## Task details
When you reach the line containing "This screenshot has width=417, height=395." in the data below, begin returning lines exactly as written, and stop once the line containing "Task: Expand the" has been returned.

Source material: Begin

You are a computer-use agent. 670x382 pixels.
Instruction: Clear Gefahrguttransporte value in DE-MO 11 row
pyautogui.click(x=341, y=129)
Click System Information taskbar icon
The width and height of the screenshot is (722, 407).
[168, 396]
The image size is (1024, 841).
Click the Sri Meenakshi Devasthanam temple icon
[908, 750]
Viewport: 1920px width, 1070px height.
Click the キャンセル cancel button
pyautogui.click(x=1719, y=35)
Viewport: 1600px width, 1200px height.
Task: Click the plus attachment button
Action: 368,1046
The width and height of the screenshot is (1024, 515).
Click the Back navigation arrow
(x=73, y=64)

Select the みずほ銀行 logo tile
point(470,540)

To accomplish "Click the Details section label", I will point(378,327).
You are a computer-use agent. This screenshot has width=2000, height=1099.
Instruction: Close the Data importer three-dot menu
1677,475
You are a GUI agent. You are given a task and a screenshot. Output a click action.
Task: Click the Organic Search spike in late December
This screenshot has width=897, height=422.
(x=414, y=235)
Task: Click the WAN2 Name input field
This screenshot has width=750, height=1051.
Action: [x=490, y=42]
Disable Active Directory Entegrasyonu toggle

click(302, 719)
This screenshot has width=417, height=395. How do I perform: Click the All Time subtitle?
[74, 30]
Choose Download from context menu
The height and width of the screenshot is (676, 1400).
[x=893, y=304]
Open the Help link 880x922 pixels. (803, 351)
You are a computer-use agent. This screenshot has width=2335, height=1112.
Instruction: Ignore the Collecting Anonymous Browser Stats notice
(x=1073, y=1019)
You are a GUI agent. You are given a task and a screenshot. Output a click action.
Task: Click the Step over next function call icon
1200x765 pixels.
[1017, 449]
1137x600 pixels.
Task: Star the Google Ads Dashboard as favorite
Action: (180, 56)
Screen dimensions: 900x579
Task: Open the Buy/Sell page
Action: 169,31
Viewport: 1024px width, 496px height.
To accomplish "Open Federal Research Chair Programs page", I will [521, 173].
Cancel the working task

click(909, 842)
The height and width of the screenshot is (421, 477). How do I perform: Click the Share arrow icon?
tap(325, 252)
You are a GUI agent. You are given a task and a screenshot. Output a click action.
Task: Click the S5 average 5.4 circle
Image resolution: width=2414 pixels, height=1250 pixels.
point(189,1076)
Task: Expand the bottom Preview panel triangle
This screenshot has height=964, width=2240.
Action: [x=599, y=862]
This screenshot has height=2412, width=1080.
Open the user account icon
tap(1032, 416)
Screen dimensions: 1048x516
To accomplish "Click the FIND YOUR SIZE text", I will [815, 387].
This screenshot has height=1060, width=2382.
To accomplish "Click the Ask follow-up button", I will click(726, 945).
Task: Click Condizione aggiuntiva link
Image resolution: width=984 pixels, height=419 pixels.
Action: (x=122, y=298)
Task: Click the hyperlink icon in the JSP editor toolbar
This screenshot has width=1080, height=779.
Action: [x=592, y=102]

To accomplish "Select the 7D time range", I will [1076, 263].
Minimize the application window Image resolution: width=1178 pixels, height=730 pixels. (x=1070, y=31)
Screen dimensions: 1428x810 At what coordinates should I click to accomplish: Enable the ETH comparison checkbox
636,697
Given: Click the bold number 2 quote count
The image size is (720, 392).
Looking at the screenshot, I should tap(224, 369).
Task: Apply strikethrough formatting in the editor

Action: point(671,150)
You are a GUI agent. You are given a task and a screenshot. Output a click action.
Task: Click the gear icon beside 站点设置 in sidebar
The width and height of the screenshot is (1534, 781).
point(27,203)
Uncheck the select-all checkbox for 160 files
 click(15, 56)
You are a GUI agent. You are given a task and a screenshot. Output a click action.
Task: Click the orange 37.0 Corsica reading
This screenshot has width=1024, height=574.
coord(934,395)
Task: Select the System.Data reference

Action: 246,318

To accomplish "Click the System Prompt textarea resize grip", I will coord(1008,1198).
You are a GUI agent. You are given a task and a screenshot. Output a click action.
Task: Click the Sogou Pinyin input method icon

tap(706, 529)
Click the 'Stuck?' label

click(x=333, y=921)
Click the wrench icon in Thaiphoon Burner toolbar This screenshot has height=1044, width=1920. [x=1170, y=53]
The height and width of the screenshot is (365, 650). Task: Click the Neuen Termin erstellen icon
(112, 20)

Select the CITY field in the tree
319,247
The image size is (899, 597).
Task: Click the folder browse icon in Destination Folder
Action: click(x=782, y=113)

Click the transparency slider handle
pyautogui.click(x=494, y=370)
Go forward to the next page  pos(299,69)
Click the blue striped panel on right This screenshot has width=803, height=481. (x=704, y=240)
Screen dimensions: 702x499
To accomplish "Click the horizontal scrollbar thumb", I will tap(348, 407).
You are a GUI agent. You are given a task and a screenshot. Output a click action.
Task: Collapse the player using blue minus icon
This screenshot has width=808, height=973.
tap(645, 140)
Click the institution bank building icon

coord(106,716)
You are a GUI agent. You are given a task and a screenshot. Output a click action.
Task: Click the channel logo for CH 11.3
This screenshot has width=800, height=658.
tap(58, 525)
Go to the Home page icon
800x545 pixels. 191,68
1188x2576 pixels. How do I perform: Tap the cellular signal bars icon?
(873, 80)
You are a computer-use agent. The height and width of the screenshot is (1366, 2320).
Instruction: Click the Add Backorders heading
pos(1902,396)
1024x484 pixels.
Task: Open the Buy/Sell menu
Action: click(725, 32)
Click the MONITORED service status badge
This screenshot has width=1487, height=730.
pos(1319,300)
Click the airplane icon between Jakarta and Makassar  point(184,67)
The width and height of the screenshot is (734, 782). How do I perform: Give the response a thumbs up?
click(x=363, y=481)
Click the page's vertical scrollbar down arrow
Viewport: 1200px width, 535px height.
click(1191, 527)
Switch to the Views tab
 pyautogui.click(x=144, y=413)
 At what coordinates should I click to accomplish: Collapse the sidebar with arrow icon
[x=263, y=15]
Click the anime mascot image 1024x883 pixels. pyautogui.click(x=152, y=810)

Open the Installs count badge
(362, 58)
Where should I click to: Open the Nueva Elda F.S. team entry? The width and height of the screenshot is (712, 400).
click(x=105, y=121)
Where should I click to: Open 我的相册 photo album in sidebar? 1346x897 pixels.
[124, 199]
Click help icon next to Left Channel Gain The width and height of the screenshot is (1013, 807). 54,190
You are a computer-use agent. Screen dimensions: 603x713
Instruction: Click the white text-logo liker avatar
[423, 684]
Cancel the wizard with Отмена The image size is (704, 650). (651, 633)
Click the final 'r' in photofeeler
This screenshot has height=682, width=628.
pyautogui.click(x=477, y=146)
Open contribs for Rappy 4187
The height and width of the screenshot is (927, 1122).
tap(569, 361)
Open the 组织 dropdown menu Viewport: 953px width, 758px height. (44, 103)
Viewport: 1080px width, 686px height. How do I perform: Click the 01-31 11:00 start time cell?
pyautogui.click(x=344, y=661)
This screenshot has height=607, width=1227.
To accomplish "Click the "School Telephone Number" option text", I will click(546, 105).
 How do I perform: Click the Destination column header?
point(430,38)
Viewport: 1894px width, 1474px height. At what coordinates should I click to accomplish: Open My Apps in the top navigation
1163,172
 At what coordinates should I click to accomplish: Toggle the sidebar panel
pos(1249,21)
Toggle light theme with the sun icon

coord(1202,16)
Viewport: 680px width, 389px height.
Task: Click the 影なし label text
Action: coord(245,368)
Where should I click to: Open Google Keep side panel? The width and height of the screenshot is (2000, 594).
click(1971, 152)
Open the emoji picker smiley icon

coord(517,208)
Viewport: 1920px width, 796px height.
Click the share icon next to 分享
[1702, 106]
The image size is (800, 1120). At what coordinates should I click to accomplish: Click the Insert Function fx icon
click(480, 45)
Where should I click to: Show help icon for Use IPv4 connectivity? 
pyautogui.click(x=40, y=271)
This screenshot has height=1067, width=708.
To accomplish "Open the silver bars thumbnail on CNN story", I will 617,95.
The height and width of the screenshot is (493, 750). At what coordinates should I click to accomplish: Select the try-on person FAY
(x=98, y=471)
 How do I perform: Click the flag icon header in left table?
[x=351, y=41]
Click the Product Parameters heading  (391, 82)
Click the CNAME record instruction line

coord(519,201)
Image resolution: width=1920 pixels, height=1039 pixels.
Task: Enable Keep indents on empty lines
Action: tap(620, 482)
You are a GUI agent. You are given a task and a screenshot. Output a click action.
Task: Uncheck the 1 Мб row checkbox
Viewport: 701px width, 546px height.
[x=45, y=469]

Source material: End

## Final answer
This screenshot has width=417, height=395. How do I perform: Click the All Time subtitle?
[74, 30]
Choose Download from context menu
The height and width of the screenshot is (676, 1400).
[x=893, y=304]
Open the Help link 880x922 pixels. (803, 351)
You are a computer-use agent. This screenshot has width=2335, height=1112.
Instruction: Ignore the Collecting Anonymous Browser Stats notice
(x=1073, y=1019)
You are a GUI agent. You are given a task and a screenshot. Output a click action.
Task: Click the Step over next function call icon
1200x765 pixels.
[1017, 449]
1137x600 pixels.
Task: Star the Google Ads Dashboard as favorite
Action: (180, 56)
Screen dimensions: 900x579
Task: Open the Buy/Sell page
Action: 169,31
Viewport: 1024px width, 496px height.
To accomplish "Open Federal Research Chair Programs page", I will [521, 173].
Cancel the working task

click(909, 842)
The height and width of the screenshot is (421, 477). How do I perform: Click the Share arrow icon?
tap(325, 252)
You are a GUI agent. You are given a task and a screenshot. Output a click action.
Task: Click the S5 average 5.4 circle
Image resolution: width=2414 pixels, height=1250 pixels.
point(189,1076)
Task: Expand the bottom Preview panel triangle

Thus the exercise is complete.